• [Task prompt]: From the listing below, reproduce word for word the part that opens with the line containing "Mustafa Al-Lidawi (76, 67)" and closes with the line containing "Contact (14, 2339)"; reproduce nothing else.
***** Provided information
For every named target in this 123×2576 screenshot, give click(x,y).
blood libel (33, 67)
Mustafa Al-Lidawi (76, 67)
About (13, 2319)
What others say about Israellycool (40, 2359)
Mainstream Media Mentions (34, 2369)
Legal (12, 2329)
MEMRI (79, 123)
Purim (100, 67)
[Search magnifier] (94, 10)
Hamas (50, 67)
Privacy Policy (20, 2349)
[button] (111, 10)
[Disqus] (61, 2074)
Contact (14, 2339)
**********
***** Provided information
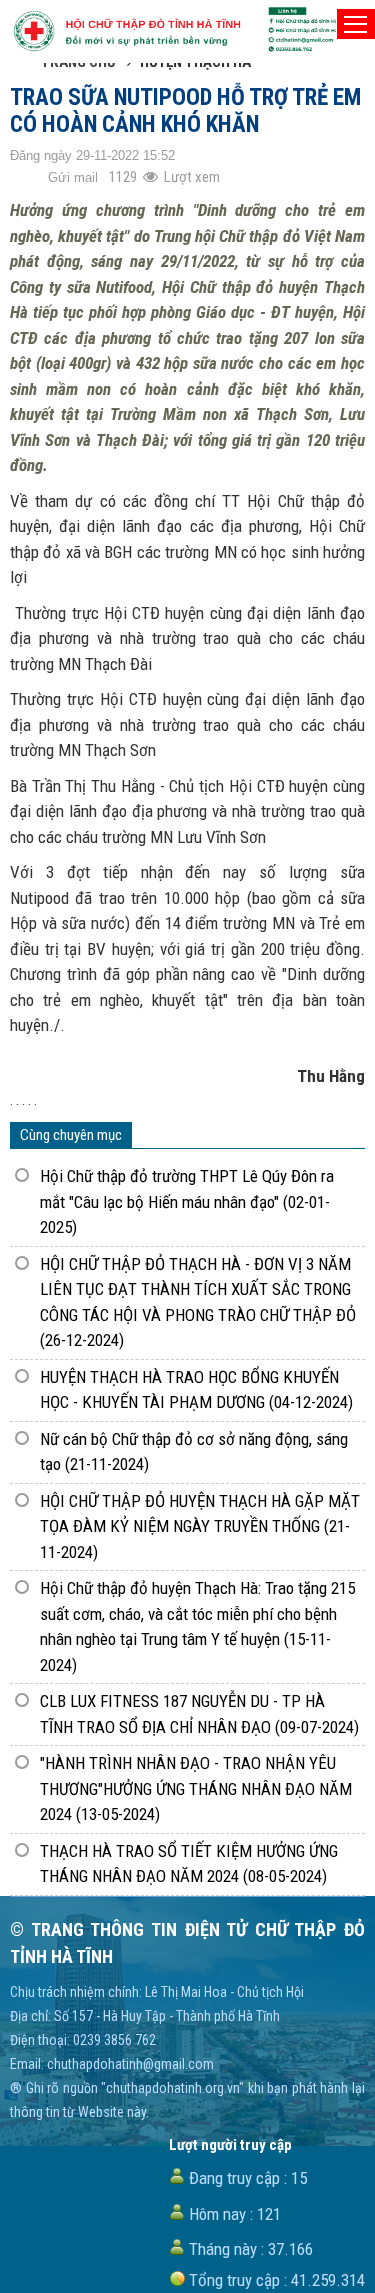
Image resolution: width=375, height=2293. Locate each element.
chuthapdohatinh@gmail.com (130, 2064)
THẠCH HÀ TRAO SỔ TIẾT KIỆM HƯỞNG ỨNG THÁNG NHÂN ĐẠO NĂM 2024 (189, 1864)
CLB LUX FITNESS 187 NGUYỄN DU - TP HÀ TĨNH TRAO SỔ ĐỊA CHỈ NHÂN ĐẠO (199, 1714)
**********
• [Answer section]:
Mustafa Al-Lidawi (76, 67)
About (13, 2319)
What others say about Israellycool (40, 2359)
Mainstream Media Mentions (34, 2369)
Legal (12, 2329)
MEMRI (79, 123)
Purim (100, 67)
[Search magnifier] (94, 10)
Hamas (50, 67)
Privacy Policy (20, 2349)
[button] (111, 10)
[Disqus] (61, 2074)
Contact (14, 2339)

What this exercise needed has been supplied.